Estos esbirros de oficio y representantes del más vulgar arribismo ni siquiera se sonrojan al pretender quedar bien todo el tiempo, haciendo parte del detestable comité de aplausos, pontificando y contemporizando sobre lo divino y lo humano, sin el menor asomo de objetividad y sindéresis.

El mejor ejemplo de lo anterior es la actitud asumida por varios dirigentes del uribismo, que no dejan de explotar el nombre y los logros de Álvaro Uribe, como si de una marca franquiciada se tratara, con la única finalidad de obtener beneficios particulares, para lo cual posan de analistas y oráculos a través de los cuales el ex Presidente se comunica y transmite sus opiniones.

No más intérpretes y descifradores de posturas ajenas ¡qué incordio tener que ver y padecer a políticos como Juan Lozano, Roy Barreras y Andrés Felipe Arias, entre otros del mismo ‘talante’, día y noche –en cuanto medio de comunicación les abren espacio– esbozando posiciones y conjeturas inconclusas sobre lo que piensa, cree y va a hacer el ex presidente Álvaro Uribe! ¿Hasta cuándo tendremos que soportar la falta de criterio y personalidad de aquellos que, por ausencia de méritos propios, requieren de la sombra protectora de ex mandatarios?

Estoy seguro de que si el ex presidente Uribe quisiera decir o hacer algo lo haría por sí mismo. Se puede estar o no de acuerdo con él, pero es una verdad de a puño para seguidores y detractores que a Álvaro Uribe le sobran los cojones y las ganas para defenderse solo y atacar como un león.

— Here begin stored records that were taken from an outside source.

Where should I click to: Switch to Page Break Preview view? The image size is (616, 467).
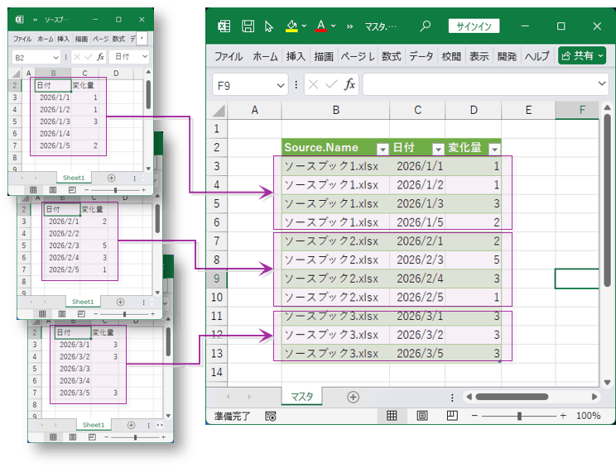coord(451,416)
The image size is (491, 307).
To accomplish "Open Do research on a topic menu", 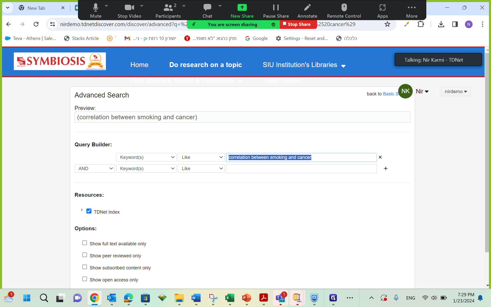I will (205, 65).
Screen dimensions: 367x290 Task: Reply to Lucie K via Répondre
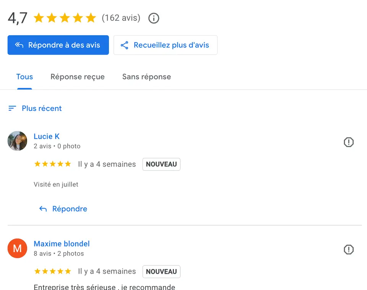63,209
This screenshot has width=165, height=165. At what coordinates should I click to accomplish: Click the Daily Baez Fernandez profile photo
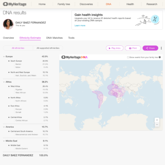coord(8,24)
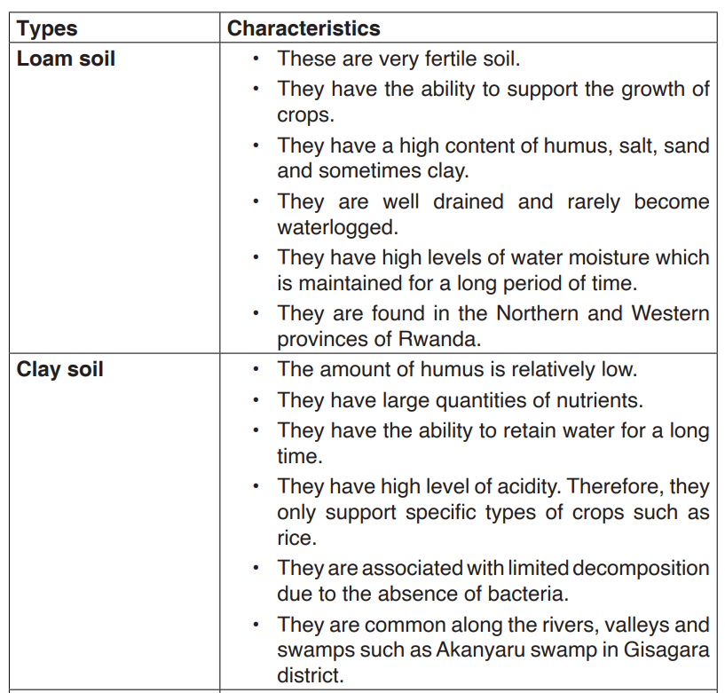
Task: Click the word 'waterlogged'
Action: (x=335, y=227)
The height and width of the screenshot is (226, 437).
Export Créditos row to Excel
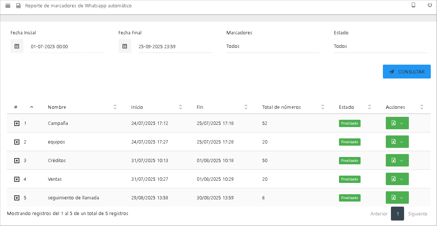(393, 161)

En todo caso cualquier cosa es preferible a la babosería con la que ahora se arropan algunos políticos de nuestro circo nacional.

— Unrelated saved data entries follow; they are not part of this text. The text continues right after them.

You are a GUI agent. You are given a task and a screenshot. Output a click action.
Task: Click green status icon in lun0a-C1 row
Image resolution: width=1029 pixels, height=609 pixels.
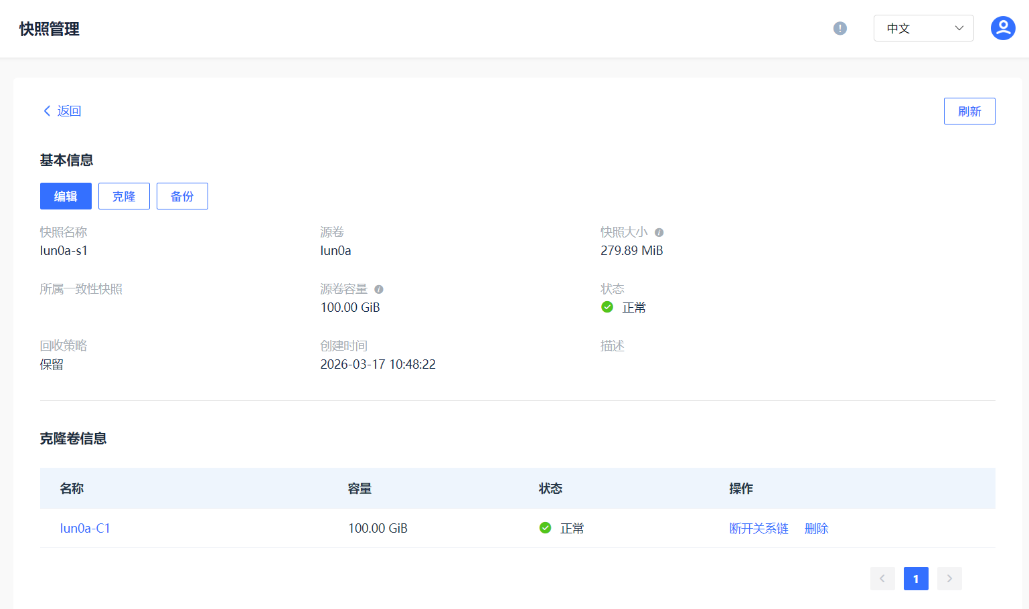tap(545, 528)
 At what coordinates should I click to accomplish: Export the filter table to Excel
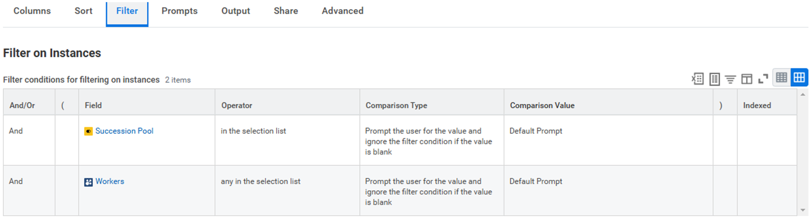(698, 79)
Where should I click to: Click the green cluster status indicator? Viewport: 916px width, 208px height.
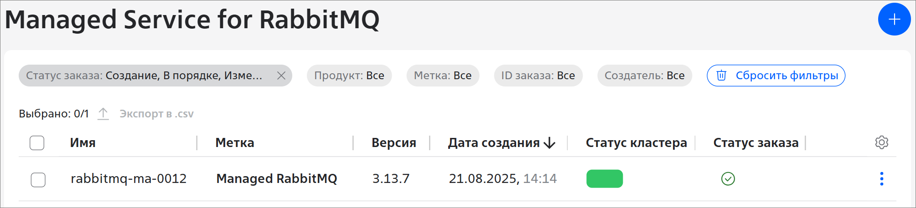point(604,179)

La ñapa I: Apoyo la protesta de los jueces de Colombia, para que cesen de una buena vez los injustos ataques y cuestionamientos a sus providencias judiciales por parte de miembros del poder ejecutivo. Inaceptables los señalamientos del ministro de Defensa Rodrigo Rivera: no puede, por más Ministro que sea, maltratar a los jueces llamándolos cobardes por no tomar decisiones abiertamente ilegales. Para controvertir los pronunciamientos de los jueces, existen mecanismos contemplados por la ley penal, que obviamente no son la pantalla ni los micrófonos. Si al Ministro no le gusta la ley, que la cambie; mientras tanto que aprenda a respetar y sea más prudente.

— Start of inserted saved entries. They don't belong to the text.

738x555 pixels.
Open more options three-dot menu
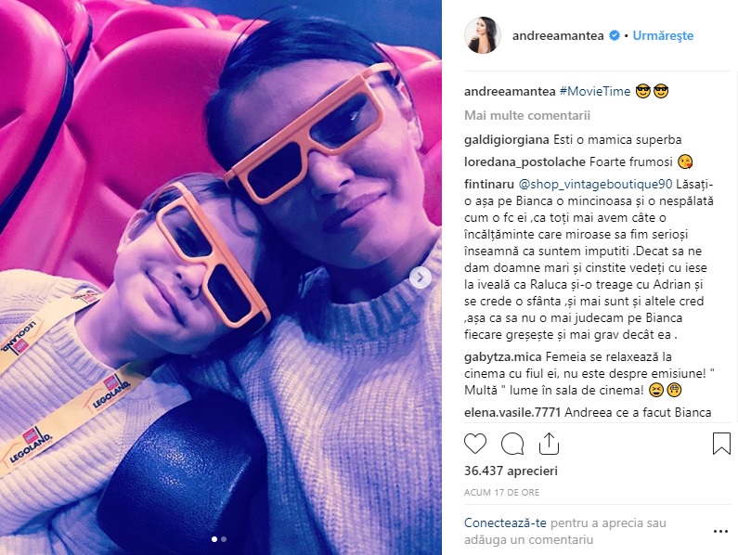coord(720,531)
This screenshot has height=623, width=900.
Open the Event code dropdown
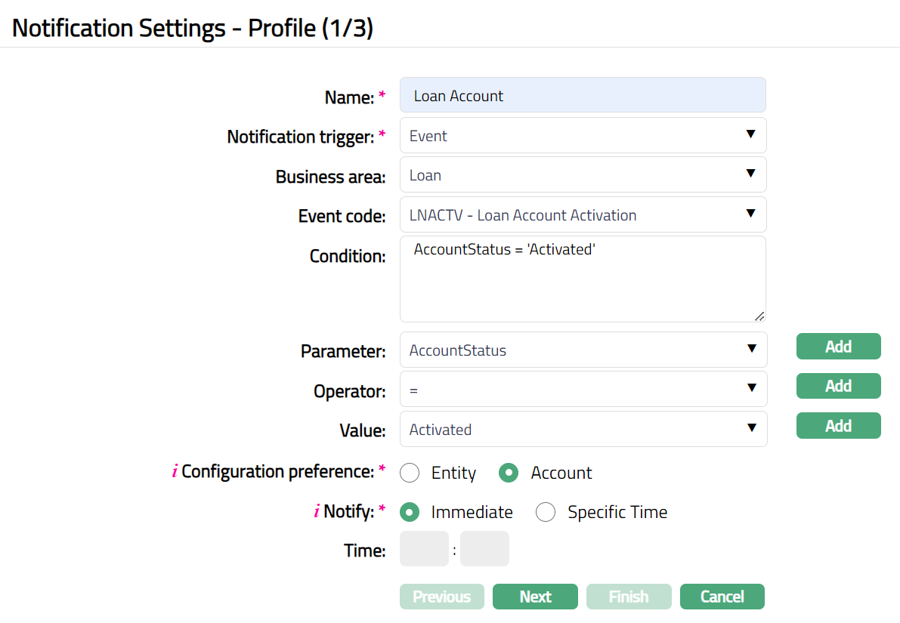pyautogui.click(x=583, y=215)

La ñapa II: Hizo bien Andrés Felipe Arias al declinar su nombramiento como Embajador en Italia. Hubiese sido muy vergonzoso para él e impresentable para el Gobierno que la segura suspensión de la Procuraduría y la inevitable imputación de la Fiscalía por el escándalo del AIS le hubiesen llegado ostentando un cargo de tanta importancia.El Heraldo.